■ WHAT YOU SHOULD DO
Word for word, transcribe every line below.

■ SOURCE MATERIAL
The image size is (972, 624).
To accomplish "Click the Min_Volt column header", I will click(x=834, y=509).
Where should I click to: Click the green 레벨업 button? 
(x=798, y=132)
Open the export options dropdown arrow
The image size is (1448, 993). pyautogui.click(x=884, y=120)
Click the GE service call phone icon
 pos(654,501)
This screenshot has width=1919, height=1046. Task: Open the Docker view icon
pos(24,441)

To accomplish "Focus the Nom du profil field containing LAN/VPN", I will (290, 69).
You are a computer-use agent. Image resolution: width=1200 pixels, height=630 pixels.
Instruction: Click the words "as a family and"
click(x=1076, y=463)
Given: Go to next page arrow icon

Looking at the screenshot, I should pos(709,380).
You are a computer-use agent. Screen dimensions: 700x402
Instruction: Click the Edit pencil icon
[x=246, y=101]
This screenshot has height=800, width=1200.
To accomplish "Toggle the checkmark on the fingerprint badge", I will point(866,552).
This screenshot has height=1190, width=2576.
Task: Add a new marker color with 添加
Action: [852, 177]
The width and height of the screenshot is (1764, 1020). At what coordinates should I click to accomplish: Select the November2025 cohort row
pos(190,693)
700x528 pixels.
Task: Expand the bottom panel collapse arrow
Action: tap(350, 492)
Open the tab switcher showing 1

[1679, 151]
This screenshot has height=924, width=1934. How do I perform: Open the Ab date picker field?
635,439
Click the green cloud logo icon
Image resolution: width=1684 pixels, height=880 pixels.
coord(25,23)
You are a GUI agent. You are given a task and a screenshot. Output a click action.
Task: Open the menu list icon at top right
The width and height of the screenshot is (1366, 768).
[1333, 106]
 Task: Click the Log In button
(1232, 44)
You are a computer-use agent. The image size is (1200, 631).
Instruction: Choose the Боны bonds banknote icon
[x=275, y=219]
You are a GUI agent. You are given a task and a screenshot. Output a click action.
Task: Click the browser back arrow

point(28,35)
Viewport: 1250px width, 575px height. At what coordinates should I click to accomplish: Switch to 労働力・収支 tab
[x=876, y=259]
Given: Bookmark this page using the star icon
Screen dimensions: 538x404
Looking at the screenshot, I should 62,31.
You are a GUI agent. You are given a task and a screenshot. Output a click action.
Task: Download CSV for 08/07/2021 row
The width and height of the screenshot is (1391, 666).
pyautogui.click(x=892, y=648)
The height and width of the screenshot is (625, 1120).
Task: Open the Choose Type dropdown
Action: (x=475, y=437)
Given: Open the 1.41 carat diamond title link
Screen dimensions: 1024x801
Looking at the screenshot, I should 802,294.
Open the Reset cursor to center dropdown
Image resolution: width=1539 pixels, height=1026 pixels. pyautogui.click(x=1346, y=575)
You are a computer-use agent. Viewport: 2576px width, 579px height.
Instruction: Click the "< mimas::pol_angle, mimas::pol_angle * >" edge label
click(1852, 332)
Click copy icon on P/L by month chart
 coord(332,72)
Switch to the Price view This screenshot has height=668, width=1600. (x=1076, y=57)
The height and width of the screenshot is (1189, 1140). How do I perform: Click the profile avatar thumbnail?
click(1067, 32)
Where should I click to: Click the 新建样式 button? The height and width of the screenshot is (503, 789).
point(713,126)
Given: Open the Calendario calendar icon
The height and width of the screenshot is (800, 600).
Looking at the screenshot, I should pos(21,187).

■ ANSWER SPACE
The image size is (972, 624).
To accomplish "Click the Min_Volt column header", I will click(x=834, y=509).
Where should I click to: Click the green 레벨업 button? 
(x=798, y=132)
Open the export options dropdown arrow
The image size is (1448, 993). pyautogui.click(x=884, y=120)
Click the GE service call phone icon
 pos(654,501)
This screenshot has width=1919, height=1046. Task: Open the Docker view icon
pos(24,441)

To accomplish "Focus the Nom du profil field containing LAN/VPN", I will (290, 69).
You are a computer-use agent. Image resolution: width=1200 pixels, height=630 pixels.
Instruction: Click the words "as a family and"
click(x=1076, y=463)
Given: Go to next page arrow icon

Looking at the screenshot, I should pos(709,380).
You are a computer-use agent. Screen dimensions: 700x402
Instruction: Click the Edit pencil icon
[x=246, y=101]
This screenshot has height=800, width=1200.
To accomplish "Toggle the checkmark on the fingerprint badge", I will point(866,552).
This screenshot has height=1190, width=2576.
Task: Add a new marker color with 添加
Action: [852, 177]
The width and height of the screenshot is (1764, 1020). At what coordinates should I click to accomplish: Select the November2025 cohort row
pos(190,693)
700x528 pixels.
Task: Expand the bottom panel collapse arrow
Action: tap(350, 492)
Open the tab switcher showing 1

[1679, 151]
This screenshot has height=924, width=1934. How do I perform: Open the Ab date picker field?
635,439
Click the green cloud logo icon
Image resolution: width=1684 pixels, height=880 pixels.
coord(25,23)
You are a GUI agent. You are given a task and a screenshot. Output a click action.
Task: Open the menu list icon at top right
The width and height of the screenshot is (1366, 768).
[1333, 106]
 Task: Click the Log In button
(1232, 44)
You are a computer-use agent. The image size is (1200, 631).
Instruction: Choose the Боны bonds banknote icon
[x=275, y=219]
You are a GUI agent. You are given a task and a screenshot. Output a click action.
Task: Click the browser back arrow

point(28,35)
Viewport: 1250px width, 575px height. At what coordinates should I click to accomplish: Switch to 労働力・収支 tab
[x=876, y=259]
Given: Bookmark this page using the star icon
Screen dimensions: 538x404
Looking at the screenshot, I should 62,31.
You are a GUI agent. You are given a task and a screenshot. Output a click action.
Task: Download CSV for 08/07/2021 row
The width and height of the screenshot is (1391, 666).
pyautogui.click(x=892, y=648)
The height and width of the screenshot is (625, 1120).
Task: Open the Choose Type dropdown
Action: (x=475, y=437)
Given: Open the 1.41 carat diamond title link
Screen dimensions: 1024x801
Looking at the screenshot, I should 802,294.
Open the Reset cursor to center dropdown
Image resolution: width=1539 pixels, height=1026 pixels. pyautogui.click(x=1346, y=575)
You are a computer-use agent. Viewport: 2576px width, 579px height.
Instruction: Click the "< mimas::pol_angle, mimas::pol_angle * >" edge label
click(1852, 332)
Click copy icon on P/L by month chart
 coord(332,72)
Switch to the Price view This screenshot has height=668, width=1600. (x=1076, y=57)
The height and width of the screenshot is (1189, 1140). How do I perform: Click the profile avatar thumbnail?
click(1067, 32)
Where should I click to: Click the 新建样式 button? The height and width of the screenshot is (503, 789).
point(713,126)
Given: Open the Calendario calendar icon
The height and width of the screenshot is (800, 600).
Looking at the screenshot, I should pos(21,187).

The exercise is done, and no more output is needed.